Originally Posted by The Doctor
Granted I haven't read the entirety of this thread yet, but I'm deeply grateful to see that there are actually still reasonable, rational Republicans and/or conservatives out there. You don't see many such individuals actively participating in North-American politics anymore.
From what I've seen north of the border in the last three elections I've been old enough to follow, the issues that are most bitterly disputed and used by both American parties to vilify the other are the major social issues - specifically things like abortion, marriage equality, etc. Matters that one would think should be easily resolved by a basic examination of America's foundation are dragged out, overblown, and used to paint the other guy as hating their country and/or its people.
So, in my mind, the single biggest thing modern right-wing American (and even to a somewhat lesser extent, other western) politicians need to do to become feasible and electable again is join the 21st century on the big social matters. There reaches a point where you're no longer the nation's social conscience, you're an impediment to much needed progress and advancement. And the only way to really avoid becoming such is (ironically) look backwards, and accept and promote the separation of Church and state as outlined by their own Constitution.

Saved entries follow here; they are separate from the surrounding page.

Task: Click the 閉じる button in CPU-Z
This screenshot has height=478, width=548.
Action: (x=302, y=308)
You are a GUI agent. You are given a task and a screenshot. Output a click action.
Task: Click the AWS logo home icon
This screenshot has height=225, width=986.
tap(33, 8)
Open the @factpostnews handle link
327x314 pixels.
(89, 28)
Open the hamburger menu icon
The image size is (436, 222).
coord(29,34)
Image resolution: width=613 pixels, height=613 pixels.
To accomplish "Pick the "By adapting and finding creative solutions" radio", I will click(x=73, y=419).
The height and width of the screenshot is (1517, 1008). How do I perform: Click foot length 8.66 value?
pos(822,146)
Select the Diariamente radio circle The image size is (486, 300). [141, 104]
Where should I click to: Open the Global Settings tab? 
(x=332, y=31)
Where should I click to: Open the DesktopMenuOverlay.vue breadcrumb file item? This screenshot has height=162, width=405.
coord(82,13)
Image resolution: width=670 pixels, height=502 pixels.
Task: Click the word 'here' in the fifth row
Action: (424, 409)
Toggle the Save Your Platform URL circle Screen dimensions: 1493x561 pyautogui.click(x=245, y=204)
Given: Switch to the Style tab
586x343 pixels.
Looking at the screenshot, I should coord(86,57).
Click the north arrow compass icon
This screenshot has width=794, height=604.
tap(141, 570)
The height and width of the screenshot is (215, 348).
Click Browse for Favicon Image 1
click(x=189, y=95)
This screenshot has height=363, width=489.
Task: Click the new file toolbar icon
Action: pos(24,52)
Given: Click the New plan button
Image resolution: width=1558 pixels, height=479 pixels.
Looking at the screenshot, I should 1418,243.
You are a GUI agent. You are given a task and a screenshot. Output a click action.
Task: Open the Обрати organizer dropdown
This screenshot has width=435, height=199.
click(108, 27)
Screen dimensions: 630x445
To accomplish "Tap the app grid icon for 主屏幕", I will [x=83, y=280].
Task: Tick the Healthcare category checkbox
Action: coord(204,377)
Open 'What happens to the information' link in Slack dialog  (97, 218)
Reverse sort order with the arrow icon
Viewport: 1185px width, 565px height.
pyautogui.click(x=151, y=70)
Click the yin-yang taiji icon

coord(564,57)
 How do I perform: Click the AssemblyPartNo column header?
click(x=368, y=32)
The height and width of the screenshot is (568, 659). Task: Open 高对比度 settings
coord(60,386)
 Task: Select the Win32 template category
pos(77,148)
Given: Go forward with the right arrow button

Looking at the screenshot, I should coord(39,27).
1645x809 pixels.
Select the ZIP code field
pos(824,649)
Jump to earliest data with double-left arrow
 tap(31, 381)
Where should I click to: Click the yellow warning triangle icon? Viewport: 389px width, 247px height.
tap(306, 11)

The United States were founded on the basis of morals and ethics that happen to be shared by Christianity. That's purely because Christianity was the predominant religion of the generation of European colonists who founded the nation. The same ethical guidelines are also shared by countless other religions throughout history. But the Union was not founded as a Christian state, and thus should not be governed by Christian law. The separation of Church and state is a massive part of what enables the very freedom of religion and expression that's been a staple element of American culture from day one, yet the same right-wing groups that cling so tightly to the "founding elements of [their] great nation" do all they can to impose their own religious beliefs on the government and thus the rest of the nation. I've never understood how one can cling to two such conflicting ideologies simultaneously.
Consider for a moment the matter of abortion. There has yet to be a sensible, non-religious argument for outright banning abortion. And these arguments and beliefs are perfectly fine, so long as you can freely admit that you oppose it because of your religious beliefs. But when you try to force the government into legislating and "validating" (for lack of a better term) your religious belief by outlawing the practice in line with your beliefs, you're intruding on the religious and expressive freedom of those who do not share your opinion. But by permitting and legislating the practice, no one's rights or freedoms are being compromised - those opposed to abortion are not going to be forced to get one. And the very same applies to the topic of marriage equality, as well - permitting open and equal marriage opportunities intrudes on no one's rights, but introducing legislation against it does.
Once the Republican party comes to terms with this basic fact - or, alternatively, those that do understand this toss out the crazies that refuse to come to terms with it - then the matters that really matter, such as the country's massive debt crisis, can be properly discussed and resolved by both parties, and an action plan that both parties have made compromises for will be able to pass the desk of any President, regardless of his party.